I had never been so decisively taken out of my daily rhythm. It felt so strange — awful, actually — to listen to my husband do everything for our daughter and not be able to help. Flat on my back, I couldn’t even sit up and see what was going on. Did she eat enough green beans? Too much macaroni and cheese? I heard their conversations and listened as they ate meals at the table, without me. My daughter was old enough to understand that mommy was sick and would come pat my shoulder as I lay on the couch. She brought me her favorite sheep stuffed animal, the kindest way of speaking her love language. She learned to say “pneumonia.” She was much more accepting of my total infirmity than I was, thanks to a marvelous father who knew how to step in and keep household life functioning. But I have never felt more frustrated, useless, and utterly tired than I did during those two weeks. I was an invalid. I felt in-valid — worth nothing. I would have cried, but I didn’t have energy for that either.
One afternoon as I lay there, too miserable to sleep or read, I heard the Spirit say a familiar verse: “Be still and know that I am God” (Psalm 46:10). I immediately wanted to laugh. There is no need to tell a person with pneumonia to “be still.” As if I could be anything else! I could barely move. After a week living on the couch, this verse was funny to me. I smiled, trying not to bother my lungs with laughter. “Yes, Lord, I’ll be still. Not moving. I’ll stay right here on the couch. I’ll just quit running around now.” But I knew these were words of comfort, so I worked on taking them seriously.
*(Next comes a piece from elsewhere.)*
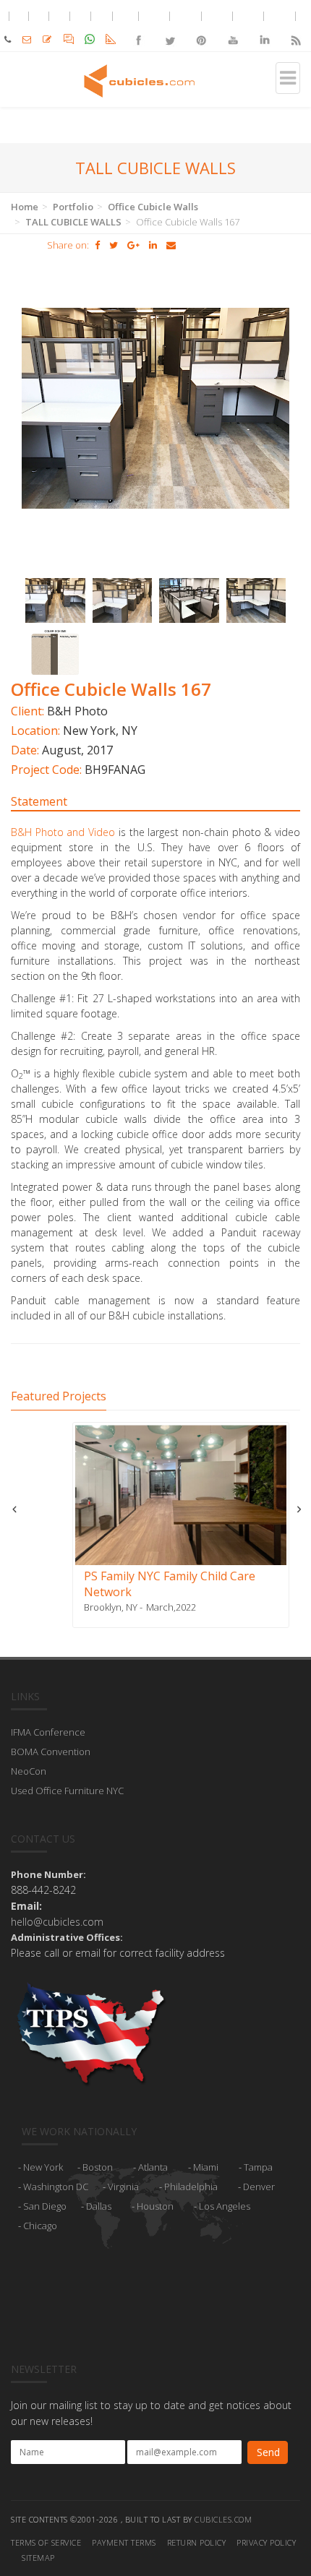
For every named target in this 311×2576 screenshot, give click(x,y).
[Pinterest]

As I repeated the verse in my head, a new phrase flowed from the ending: “Be still and know that I am God . . . and you are not.” What?! Again, I wanted to laugh. My amusement soon turned to ranting prayer. I am very well aware that I’m not God. This week I’m particularly aware that I’m not even wife or mom or anything. Of course I’m not God! Why would I need a reminder that I am not God? I’ve always known that You are God, God. I had plenty to say in my pneumonia lament.
Then I thought of my enormous, constant desire to plan and organize my days. My desire to eliminate all surprise and create calm flow that I’m in charge of. My desire to play a god-like role — whether for my students in the classroom or for my daughter as the omniscient, omnipotent mom. I remembered days of teaching when I was too sick to stand up, perched precariously on a stool at the front of the room. I remembered leading a church small group when a severe sinus infection made my voice hoarse, my mind fogged with congestion. I should have been at home resting during those times, but I usually felt all obligations must be fulfilled by me, all of the time. “I am God . . . and you are not.” Maybe I did need that message.
That September I was flat on the couch for two weeks, barely able to take care of myself and completely unable to take care of my daughter. All I could accomplish was breathing and slowly fighting pneumonia. There was nothing to plan; each day was the same, one long blur of lying on the couch, staring at a ceiling fan. But during those interminable days I learned that life goes on without me. My daughter missed my involvement, but didn’t need me to do anything for her. My husband missed my help, but didn’t actually need me, either. The world fully goes on when I’m not “there” in my productive routine. I still exist when I don’t plan or achieve anything, for days at a time.
I’m not God. Sometimes I need to be still to remember that.